[ad_1]
As the year comes to a close, I have decided to write a letter to the millennials in solidarity with them, as ladies and gentlemen, brothers and sisters, comrades and friends.
It will not be the first letter to them, in as many weeks: David Ndii, a very well-known charitable Kenyan and a public figure to boot, wrote this much-understated and misunderstood generation a missive recently.
The upshot of his epistle to the millennials was this: ladies and gentlemen, you are on your own, stop believing that the government has your interests (least of all this Jubilee government), that other generations, past and present, owe you a living, and that they should be very wary of politicians, who lie to you (majority of them are liars) that you are the future of tomorrow, that is if tomorrow comes.
My letter to this group will not stray from these ministrations and precautions. Rather, it will re-emphasis them, and caution millennials even further about the dangers that lurk around them.
Like Ndii’s letter, I believe, my letter is not about offering prescriptive measures, but reminding them that even though they may think themselves special, always young and a trifle better educated and travelled than their predecessor Generation X, they seem to suffer from an entitlement ailment and at the same time victimhood mania. They also seem to crave for (unwarranted) attention, love and understanding.
Millennials, trust me, one day you will be blamed for all the massive underdevelopment of this country by a reactionary government and its political cohorts.
To support the appointment of Moody Awori who was already retired when the earliest millennials were being born Yusuf Hassan, the MP for Kamukunji constituency, in Nairobi, likened the criticisms of appointing a nonagenarian to a rigorous government job, as akin to racial discrimination. He called it ageism. In one of his twitter feeds, he said he was ”appalled” by this new type of discrimination. I took him to task: I told him I was equally ”appalled” by Jubilee Party that had engaged in political violence, verbal abuse of judicial officials, electoral malpractices and all the while he was mum about these vices. I think, he was really irked by my observation about his apparent equivocation: his one-word reply for me was ”BARK” in capital letters, meaning, I could bark (like a dog), all I could.
Millennials, does it shock you that the MP in his one-word rejoinder to me was expressing a disdain for being questioned, by a person who is younger and who has the effrontery to remind him of his obvious prevarication? You should not, for what the MP was doing was simply to protect his interests and ageism, whatever that means.

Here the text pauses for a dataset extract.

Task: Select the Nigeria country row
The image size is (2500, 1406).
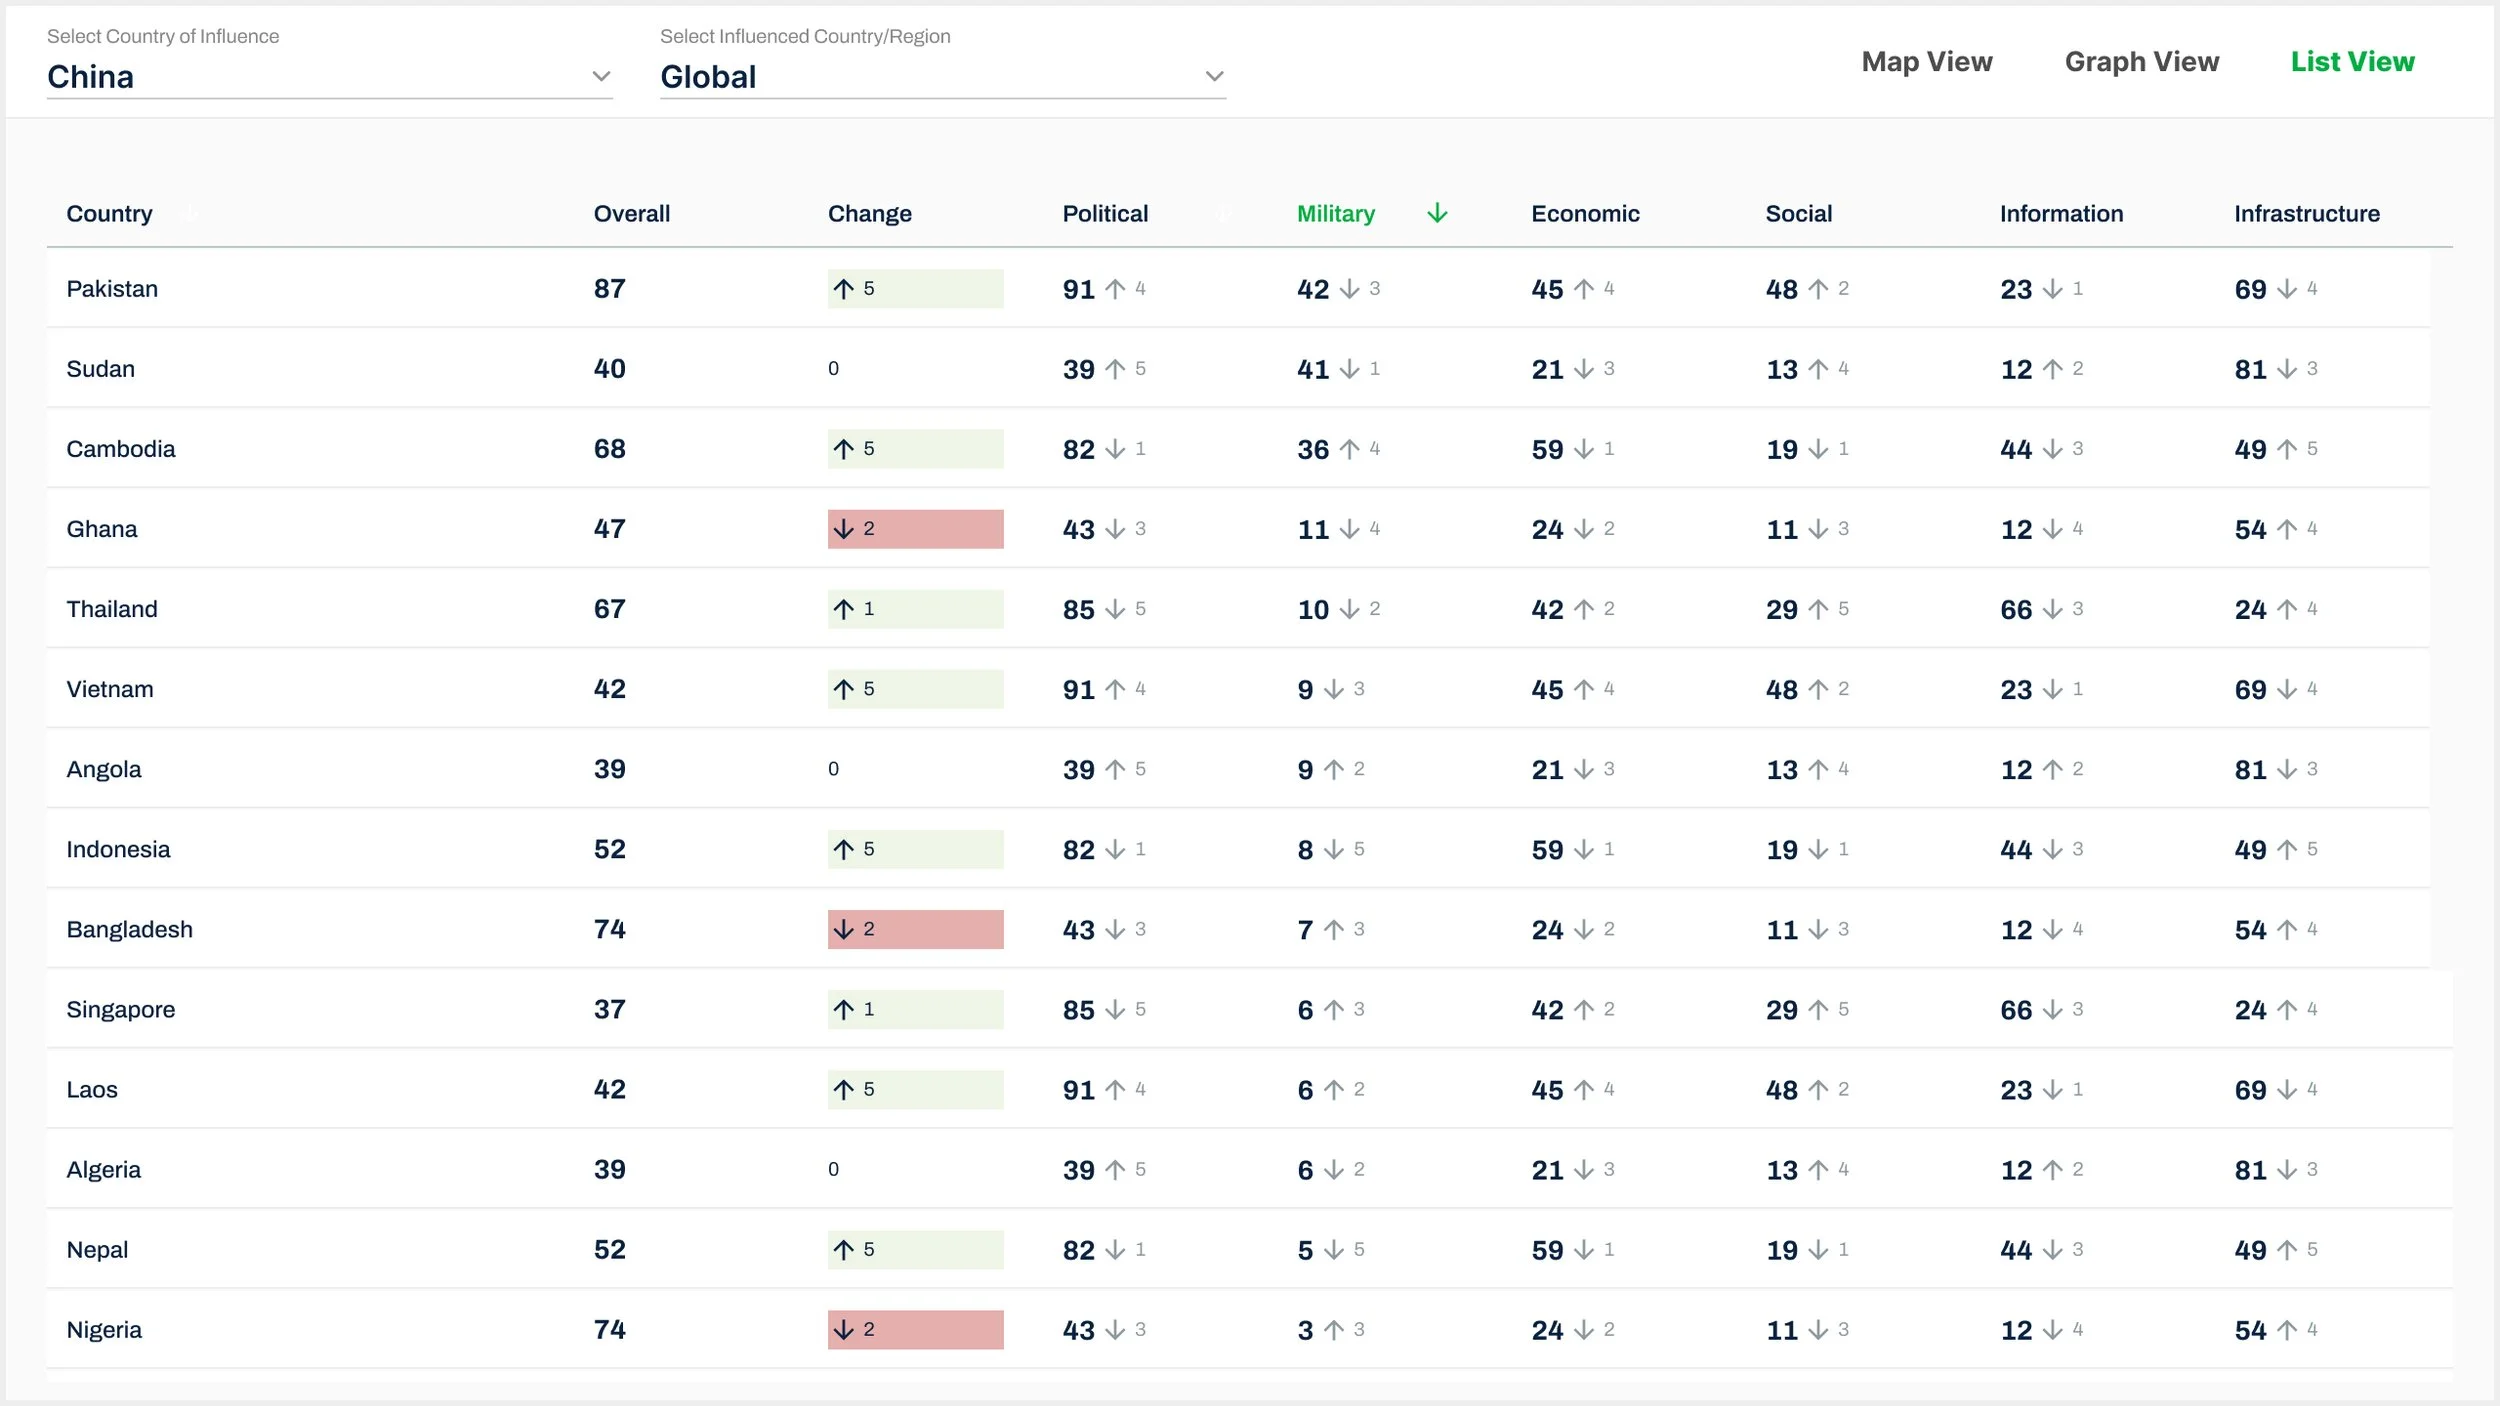Action: point(104,1329)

I am not even a millennial, but the MP could not countenance my questioning his obvious silence ”when the man died”, but suddenly finding his voice to champion a ”human rights” issue, a secondary matter in the wake of a tottering government that has gone on a borrowing binge, indebting the country into trillion of dollars. Do you know who will pay that money? It is not the MPs and their families, but you millennials and your grandchildren. Touch wood: I am not telling you anything new.
It was bad enough for us generation X, during the one party state under the monolithic rule of Daniel arap Moi. With the Jubilee Party government, you millennials are looking at a chasm, at a bottomless pit of hopes dashed and aspirations squashed. And you should not question your honourable MP and senators, ”their excellency” the governors and the imperial Presidency.

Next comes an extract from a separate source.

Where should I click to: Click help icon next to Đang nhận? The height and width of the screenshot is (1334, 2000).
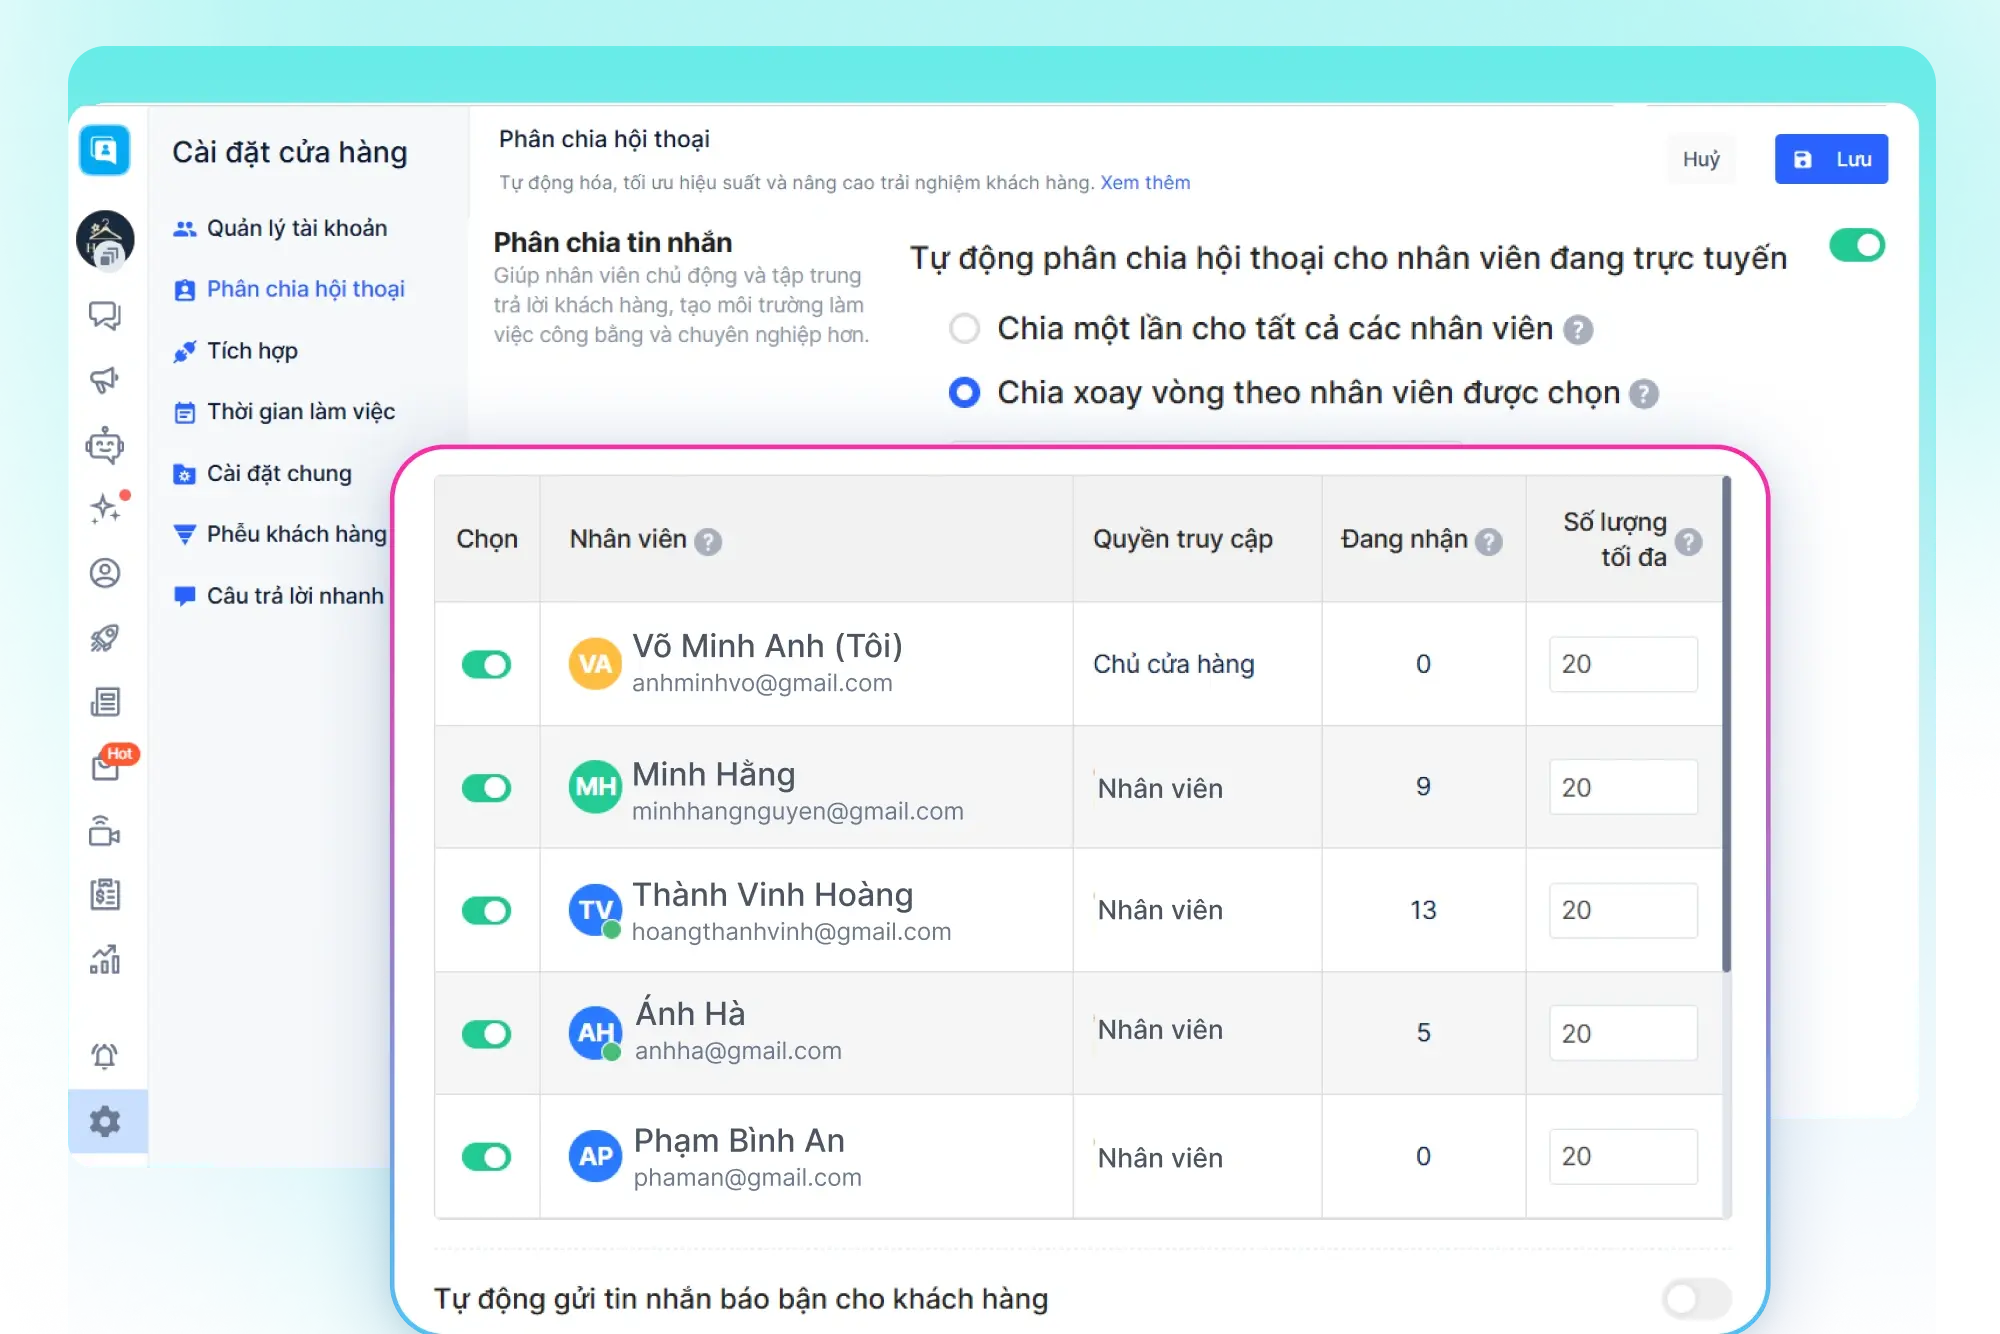pos(1489,541)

When you question why a great grandfather is being rewarded with a government job, you are quickly labelled a thief and a discriminator. Euphemisms are quickly formed – ageism – to brand you as anti-modernist, retrogressive and unmindful of age, as distraction to your agitation. Goodness heavens! Millennials, hear me please: Politicians in this country do not, have not, will not, shall not ever have your welfare at heart, or anywhere else in their scheme of things.
They abuse, misuse and use you during their electoral campaigns, promising you a Shangri-La, when they take power. But what has been happening since 1963, 55 years ago? ”The youth are the leaders of tomorrow” song has been belted out by politicians who were once youthful themselves, but once they got in the August House, all they thought about was to perpetuate themselves in power. Millennials, are you shocked that those once considered and presumed progressive voices, are the same voices, accusing you of theft and anti-ageism?

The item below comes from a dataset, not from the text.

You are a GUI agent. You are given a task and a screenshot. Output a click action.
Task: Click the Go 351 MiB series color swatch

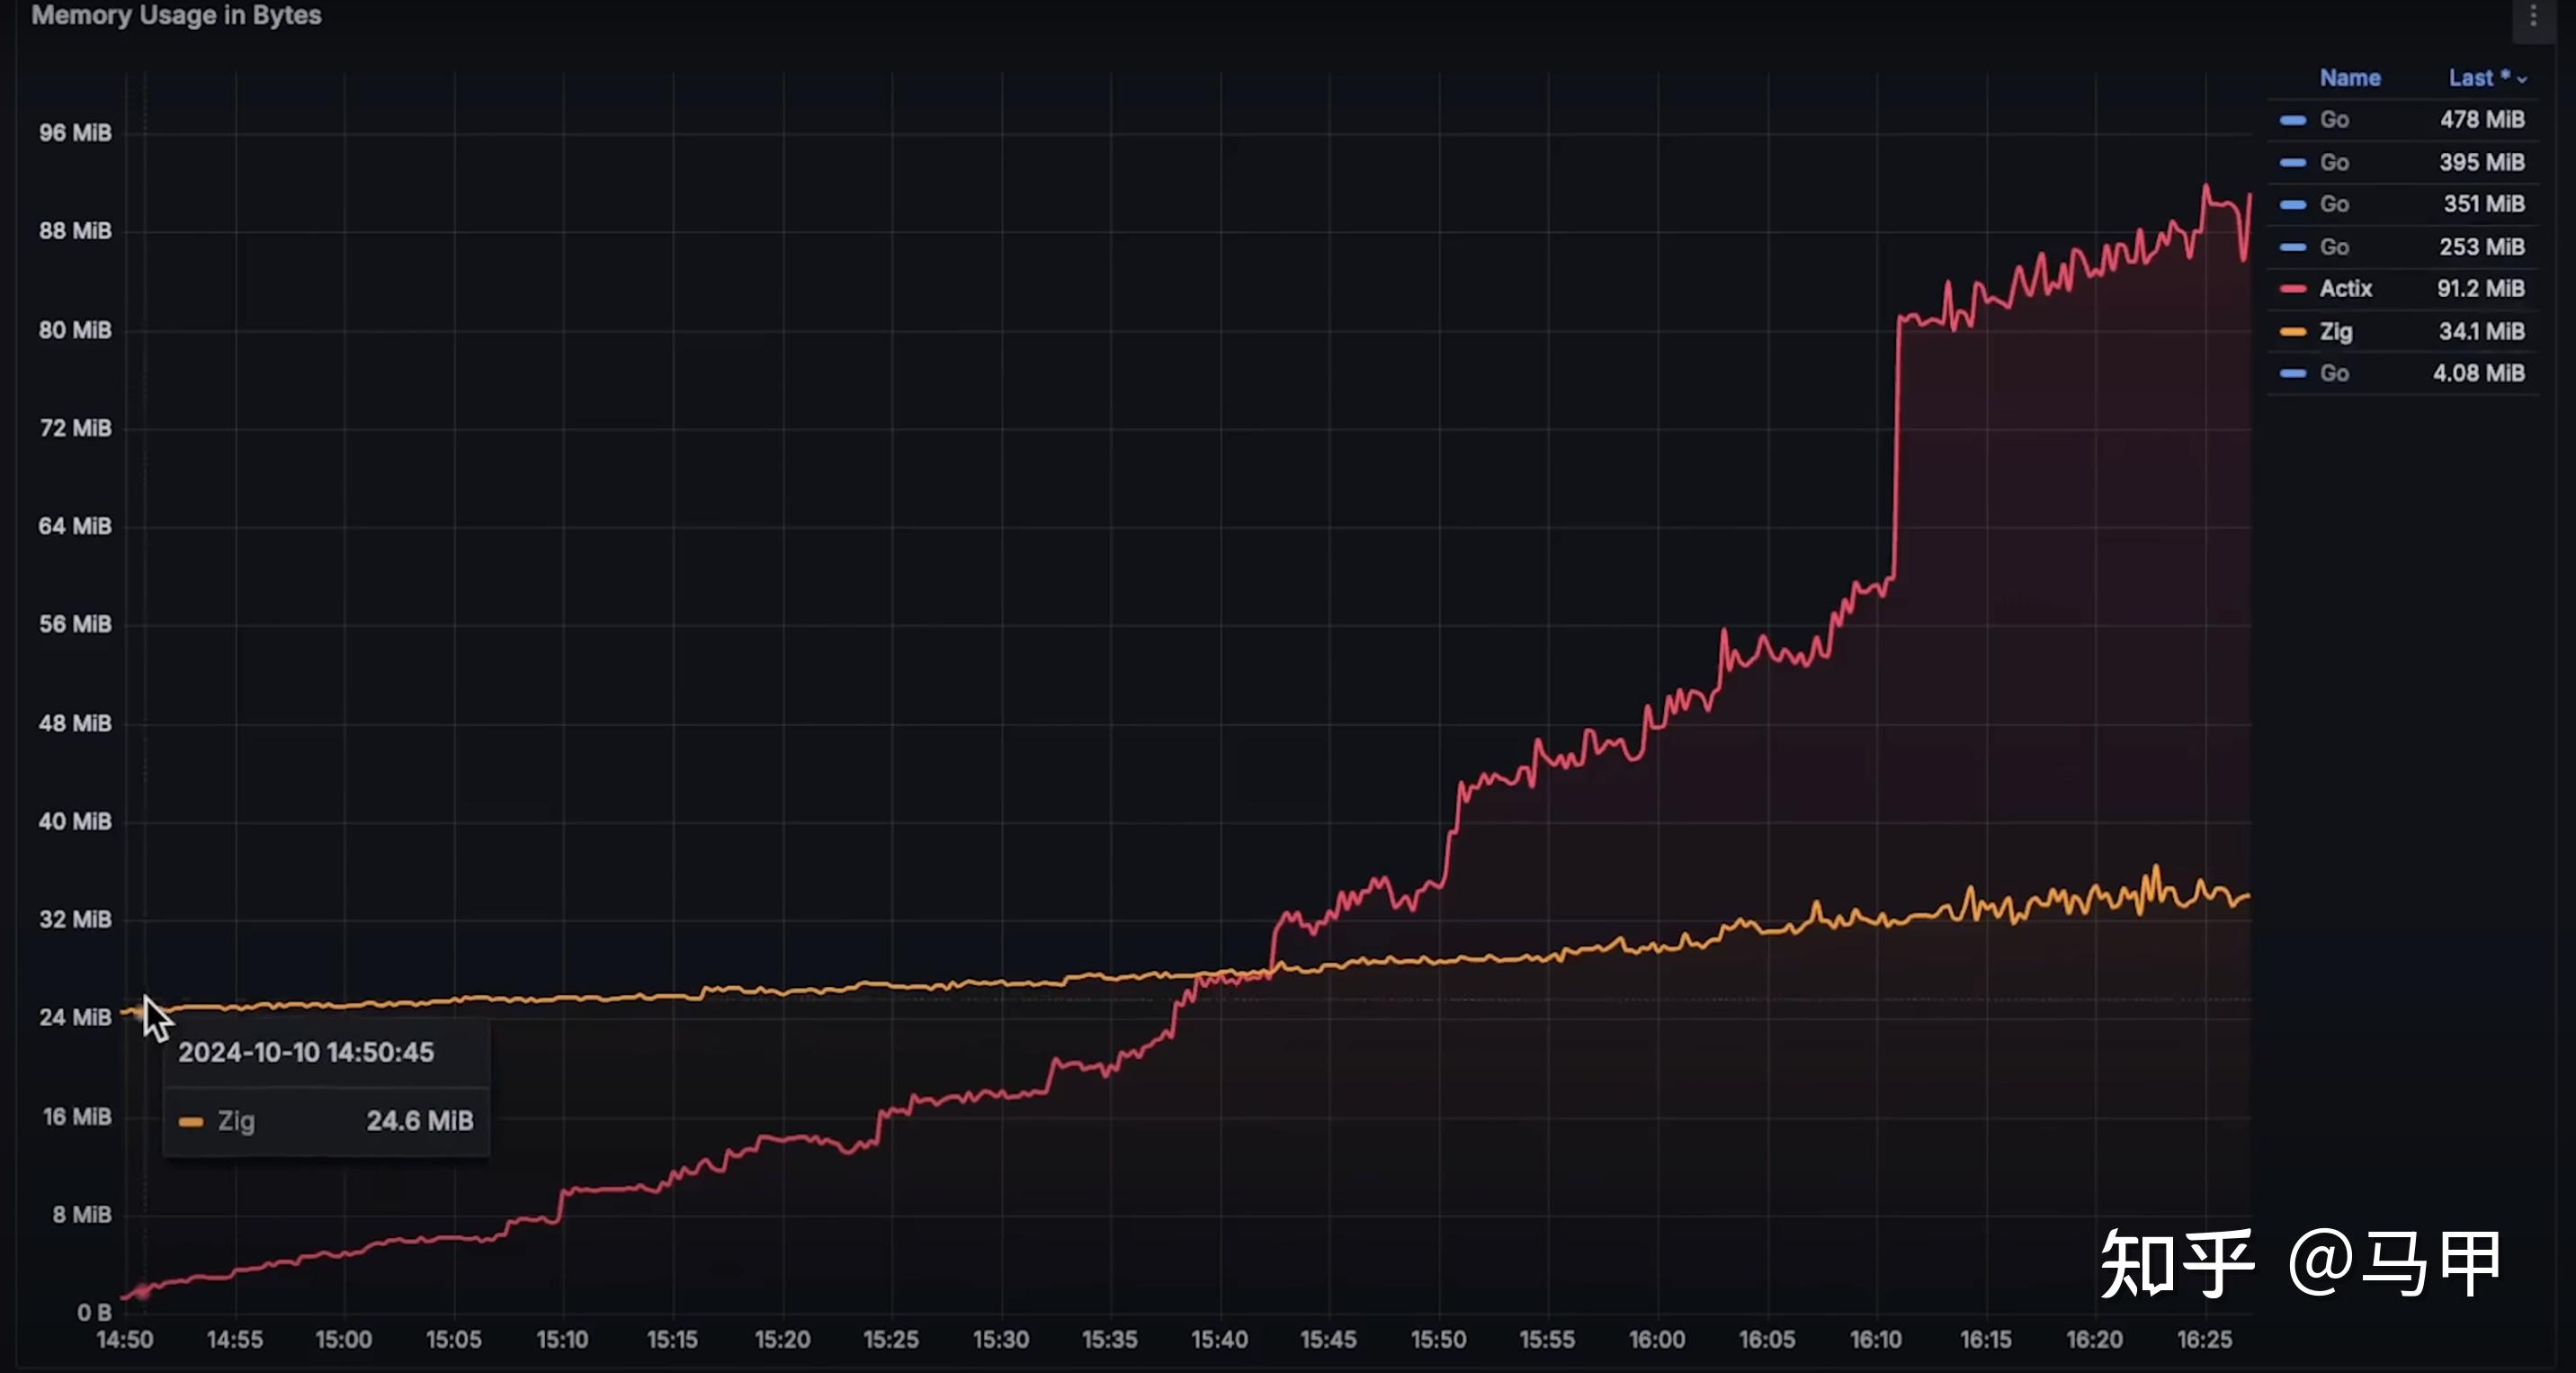click(2295, 204)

The chief interest which I referred to above by Kenyan politicians is their ultimate urge to maintain their class superstructure, which supersedes age, ethnicity, politics, race and religious differences. The Kenyan politicians – whatever his or her age, will do whatever it takes to perpetuate themselves, all the while, using the youth as a means to an end. Once they achieve their powerful positions, to which they have used you as ladders, you suddenly achieve a nuisance value.
As millennials, you must realise that the Kenyan political animal called the politician is the greatest enemy to your self-actualization: economically, politically and socially. It is in your interest to dethrone this animal, capture the power it wields, courtesy of your numerical might. But you must stop being exploitable, by being greedy and politically naïve.